Task instructions: Find every line below where the string "computer" shows up, and copy those lines.

Data listing:
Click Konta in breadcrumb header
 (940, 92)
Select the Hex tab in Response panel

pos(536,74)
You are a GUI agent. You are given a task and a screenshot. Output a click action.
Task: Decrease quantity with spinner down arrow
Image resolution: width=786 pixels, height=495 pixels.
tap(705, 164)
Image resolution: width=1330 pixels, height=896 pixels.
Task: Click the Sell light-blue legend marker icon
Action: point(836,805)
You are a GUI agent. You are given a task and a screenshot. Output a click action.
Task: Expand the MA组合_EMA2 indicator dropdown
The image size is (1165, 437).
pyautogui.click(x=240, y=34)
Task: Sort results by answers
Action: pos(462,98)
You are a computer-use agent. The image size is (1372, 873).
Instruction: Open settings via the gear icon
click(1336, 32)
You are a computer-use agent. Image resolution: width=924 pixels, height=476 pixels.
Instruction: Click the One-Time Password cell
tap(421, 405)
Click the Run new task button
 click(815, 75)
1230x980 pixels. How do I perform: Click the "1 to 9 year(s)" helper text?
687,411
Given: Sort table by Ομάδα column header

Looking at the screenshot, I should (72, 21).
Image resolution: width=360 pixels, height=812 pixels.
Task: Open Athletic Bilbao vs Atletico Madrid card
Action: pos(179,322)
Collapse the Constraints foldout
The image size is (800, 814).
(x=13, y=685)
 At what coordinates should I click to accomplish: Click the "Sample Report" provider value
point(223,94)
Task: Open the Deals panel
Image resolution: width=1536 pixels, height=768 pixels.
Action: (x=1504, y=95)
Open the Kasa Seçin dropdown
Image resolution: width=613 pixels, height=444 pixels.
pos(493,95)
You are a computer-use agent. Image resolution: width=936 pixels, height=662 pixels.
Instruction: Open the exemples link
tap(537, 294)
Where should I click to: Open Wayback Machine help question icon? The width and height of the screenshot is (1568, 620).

Result of the exercise:
You are a computer-use agent. The image size is (1372, 873).
You are a computer-use agent. Image resolution: width=924 pixels, height=476 pixels.
You are a computer-use agent. Image resolution: width=936 pixels, height=662 pixels.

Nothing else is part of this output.